フレディの家デビッドソン家は、ケルメス大聖堂を総本山とするケルメス宗派に属する教会司祭の家柄。その家の人間であるフレディなら色々と知っているだろうと思って話したのである。するとフレディが寄付をしたのかと聞いてきたので、俺は話したのである。
「ああ、したよ。そうしたらラシーナという人に呼び止められたよ」
「なんだって! 枢機卿
俺の話にフレディの声が跳ねた。横にいるリディアがその声に驚いているじゃないか。枢機卿という人は偉いのか?と聞くと、法王聖下の次に偉い人らしい。現在十人の枢機卿がおり、その内の一人が長い白鬚を付けたこのラシーナであるそうだ。曰くケルメス宗派の論理的支柱とのこと。あぁ、どんな支柱なのかは、フレディでも分からないそうだが。
「一体いくら寄付をしたのだい」
「とりあえず三〇万ラント」
「三〇万ラントも!」
今度はフレディとリディアの声がハモった。男女混声具合がちょうどよいバランスである。この二人、合唱をやらせても相性が合うんじゃないか。
「グレン、それは出しすぎだよ。どうりで枢機卿猊下がお出ましになる訳だ」
フレディは少し呆れつつ、俺に説明してくれた。大聖堂の奥に入る寄付の相場は一〇〇ラントから三〇〇ラントで、それをいきなり三〇万ラントも出したら枢機卿も出てくると。確かに単位の差は大きいのかもな。円換算で一億円と一万円くらいの差だから大きいか。

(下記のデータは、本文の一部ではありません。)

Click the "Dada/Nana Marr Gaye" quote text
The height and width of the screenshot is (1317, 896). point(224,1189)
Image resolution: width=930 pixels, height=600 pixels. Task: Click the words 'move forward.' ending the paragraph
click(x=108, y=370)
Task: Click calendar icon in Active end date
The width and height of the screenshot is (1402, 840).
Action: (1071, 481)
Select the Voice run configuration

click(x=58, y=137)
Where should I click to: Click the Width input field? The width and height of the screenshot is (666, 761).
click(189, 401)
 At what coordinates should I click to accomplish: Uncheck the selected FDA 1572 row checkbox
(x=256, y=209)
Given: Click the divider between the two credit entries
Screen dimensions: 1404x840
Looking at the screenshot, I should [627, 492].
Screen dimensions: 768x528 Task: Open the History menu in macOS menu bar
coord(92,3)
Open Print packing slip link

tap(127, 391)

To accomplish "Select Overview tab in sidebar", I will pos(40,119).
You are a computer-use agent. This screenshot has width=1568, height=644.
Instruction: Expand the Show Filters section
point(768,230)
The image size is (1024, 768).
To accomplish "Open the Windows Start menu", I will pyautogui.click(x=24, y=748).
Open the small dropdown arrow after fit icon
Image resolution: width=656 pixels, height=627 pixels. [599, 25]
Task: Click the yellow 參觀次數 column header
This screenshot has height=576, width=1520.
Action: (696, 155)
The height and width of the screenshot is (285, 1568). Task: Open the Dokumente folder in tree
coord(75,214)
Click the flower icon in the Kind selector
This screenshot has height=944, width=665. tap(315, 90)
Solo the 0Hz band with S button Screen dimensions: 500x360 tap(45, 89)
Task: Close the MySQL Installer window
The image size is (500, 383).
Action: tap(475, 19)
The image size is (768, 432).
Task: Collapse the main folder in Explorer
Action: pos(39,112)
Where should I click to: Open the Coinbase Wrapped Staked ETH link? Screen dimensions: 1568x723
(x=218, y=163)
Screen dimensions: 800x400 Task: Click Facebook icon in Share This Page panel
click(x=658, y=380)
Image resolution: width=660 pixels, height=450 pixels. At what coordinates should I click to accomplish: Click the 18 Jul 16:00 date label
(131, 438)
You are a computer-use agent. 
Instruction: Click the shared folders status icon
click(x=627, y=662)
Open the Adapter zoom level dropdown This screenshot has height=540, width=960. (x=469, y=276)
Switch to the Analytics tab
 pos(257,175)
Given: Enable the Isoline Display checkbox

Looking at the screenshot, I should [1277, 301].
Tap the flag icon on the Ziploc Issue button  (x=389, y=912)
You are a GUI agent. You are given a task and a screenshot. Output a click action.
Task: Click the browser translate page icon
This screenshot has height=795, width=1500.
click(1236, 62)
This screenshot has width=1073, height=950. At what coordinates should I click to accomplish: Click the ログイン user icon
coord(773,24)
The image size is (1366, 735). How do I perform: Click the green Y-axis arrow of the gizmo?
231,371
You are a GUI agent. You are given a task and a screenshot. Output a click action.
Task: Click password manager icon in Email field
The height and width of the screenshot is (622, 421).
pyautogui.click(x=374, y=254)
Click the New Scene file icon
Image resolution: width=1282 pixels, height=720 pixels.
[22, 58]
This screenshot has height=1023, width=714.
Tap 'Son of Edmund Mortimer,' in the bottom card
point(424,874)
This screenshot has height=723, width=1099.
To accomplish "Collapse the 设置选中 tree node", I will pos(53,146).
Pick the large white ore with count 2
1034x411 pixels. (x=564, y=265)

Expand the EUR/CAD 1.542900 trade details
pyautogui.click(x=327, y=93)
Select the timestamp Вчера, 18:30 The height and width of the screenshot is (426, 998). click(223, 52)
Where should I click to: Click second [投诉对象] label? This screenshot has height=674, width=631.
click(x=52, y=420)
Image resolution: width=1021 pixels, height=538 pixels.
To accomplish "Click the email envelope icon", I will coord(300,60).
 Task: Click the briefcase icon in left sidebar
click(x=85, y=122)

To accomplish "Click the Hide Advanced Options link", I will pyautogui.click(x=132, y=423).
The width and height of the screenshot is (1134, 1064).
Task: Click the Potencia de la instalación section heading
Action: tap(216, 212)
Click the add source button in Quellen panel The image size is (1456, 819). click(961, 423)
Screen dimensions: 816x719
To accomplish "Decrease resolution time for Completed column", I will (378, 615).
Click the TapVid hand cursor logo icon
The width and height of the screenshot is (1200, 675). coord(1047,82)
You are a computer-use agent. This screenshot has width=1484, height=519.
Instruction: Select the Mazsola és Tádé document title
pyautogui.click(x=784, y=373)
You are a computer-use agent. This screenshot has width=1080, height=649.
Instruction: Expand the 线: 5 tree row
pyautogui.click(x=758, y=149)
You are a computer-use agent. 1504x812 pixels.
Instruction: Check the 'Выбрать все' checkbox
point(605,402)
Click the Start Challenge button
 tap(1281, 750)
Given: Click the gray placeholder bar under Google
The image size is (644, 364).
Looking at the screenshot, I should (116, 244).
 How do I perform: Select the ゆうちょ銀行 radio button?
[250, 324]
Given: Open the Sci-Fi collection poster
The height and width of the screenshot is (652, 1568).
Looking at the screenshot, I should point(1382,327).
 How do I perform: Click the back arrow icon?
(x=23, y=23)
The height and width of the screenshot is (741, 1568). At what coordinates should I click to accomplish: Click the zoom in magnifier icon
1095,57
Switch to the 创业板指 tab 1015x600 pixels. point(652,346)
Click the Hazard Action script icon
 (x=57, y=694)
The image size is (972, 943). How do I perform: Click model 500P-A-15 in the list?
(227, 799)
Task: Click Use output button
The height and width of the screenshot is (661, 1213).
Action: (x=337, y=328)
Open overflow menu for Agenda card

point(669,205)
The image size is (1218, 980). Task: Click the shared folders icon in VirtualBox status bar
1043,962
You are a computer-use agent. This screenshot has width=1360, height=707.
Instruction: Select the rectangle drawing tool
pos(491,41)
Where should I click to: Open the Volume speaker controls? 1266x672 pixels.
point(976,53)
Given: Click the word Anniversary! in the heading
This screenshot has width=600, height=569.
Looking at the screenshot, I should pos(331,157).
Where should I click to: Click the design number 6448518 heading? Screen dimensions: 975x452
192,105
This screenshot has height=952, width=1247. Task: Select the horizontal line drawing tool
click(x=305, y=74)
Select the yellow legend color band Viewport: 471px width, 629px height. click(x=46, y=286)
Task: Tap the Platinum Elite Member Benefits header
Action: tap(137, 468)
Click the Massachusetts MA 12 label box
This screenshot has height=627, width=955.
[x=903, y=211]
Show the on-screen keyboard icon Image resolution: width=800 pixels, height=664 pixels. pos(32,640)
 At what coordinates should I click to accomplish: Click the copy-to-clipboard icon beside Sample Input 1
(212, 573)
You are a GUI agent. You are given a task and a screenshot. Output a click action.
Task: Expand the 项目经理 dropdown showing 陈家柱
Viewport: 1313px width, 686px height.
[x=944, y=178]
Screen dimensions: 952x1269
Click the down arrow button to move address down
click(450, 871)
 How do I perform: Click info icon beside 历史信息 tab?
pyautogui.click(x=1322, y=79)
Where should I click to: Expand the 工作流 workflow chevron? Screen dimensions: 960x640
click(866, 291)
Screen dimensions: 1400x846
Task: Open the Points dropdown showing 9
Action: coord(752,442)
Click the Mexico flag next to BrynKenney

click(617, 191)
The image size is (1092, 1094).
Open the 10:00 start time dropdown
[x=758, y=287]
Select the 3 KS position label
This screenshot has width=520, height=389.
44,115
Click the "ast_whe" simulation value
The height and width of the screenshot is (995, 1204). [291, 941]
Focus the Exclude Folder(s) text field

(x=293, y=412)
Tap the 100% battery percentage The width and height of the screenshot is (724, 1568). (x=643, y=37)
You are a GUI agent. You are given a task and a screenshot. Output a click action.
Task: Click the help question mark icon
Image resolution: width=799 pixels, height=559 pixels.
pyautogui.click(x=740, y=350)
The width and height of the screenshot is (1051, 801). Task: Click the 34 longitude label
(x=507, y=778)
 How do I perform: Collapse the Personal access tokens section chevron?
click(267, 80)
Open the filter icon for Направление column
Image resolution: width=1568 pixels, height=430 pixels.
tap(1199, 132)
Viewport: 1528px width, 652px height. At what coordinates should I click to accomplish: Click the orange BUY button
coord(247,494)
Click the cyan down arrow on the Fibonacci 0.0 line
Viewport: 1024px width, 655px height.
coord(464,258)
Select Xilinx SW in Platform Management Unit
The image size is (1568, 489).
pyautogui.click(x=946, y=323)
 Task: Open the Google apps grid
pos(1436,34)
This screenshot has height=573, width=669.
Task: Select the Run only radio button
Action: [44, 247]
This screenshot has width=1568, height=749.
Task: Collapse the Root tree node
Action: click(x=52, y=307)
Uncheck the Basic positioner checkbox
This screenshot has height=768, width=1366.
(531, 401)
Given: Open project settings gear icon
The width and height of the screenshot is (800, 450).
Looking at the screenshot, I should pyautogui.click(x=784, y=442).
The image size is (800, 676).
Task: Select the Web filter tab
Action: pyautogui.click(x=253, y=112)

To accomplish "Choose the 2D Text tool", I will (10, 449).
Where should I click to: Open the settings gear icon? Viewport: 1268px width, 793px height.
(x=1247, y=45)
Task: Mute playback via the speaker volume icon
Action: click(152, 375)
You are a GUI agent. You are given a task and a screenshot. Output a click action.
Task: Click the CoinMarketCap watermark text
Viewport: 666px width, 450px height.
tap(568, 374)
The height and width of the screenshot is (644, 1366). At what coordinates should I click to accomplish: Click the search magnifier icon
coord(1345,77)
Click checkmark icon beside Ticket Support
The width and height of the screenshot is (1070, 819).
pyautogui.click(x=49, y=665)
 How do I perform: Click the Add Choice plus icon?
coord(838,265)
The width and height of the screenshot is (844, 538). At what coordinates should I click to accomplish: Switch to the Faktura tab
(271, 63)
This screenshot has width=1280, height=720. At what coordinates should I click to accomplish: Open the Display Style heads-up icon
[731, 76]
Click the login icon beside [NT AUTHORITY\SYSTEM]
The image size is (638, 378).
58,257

「その人に「デビッドソン司祭の世話になったので寄付しました」っ言ったら、一発で引いてくれたよ」
「え! お父さんの名前出したの?」
「ああ、相手さんもご存知だったよ」
俺とフレディのやり取りを聞いたリディアが吹き出してしまった。それにつられたのかフレディも笑い出す。俺は本当の事を言っただけなのだが・・・・・
「いやぁ、グレンには参ったよ。今頃絶対にお父さんのところに書簡が回っているよ」
「どんな書簡が?」
「グレンとお父さんとの関係についてさ。グレンが多額の寄付をした理由について問いただされるよ」
名前を出したら迷惑だったか? だったら申し訳ないことをしたと思っていたら意外な答えが返ってきた。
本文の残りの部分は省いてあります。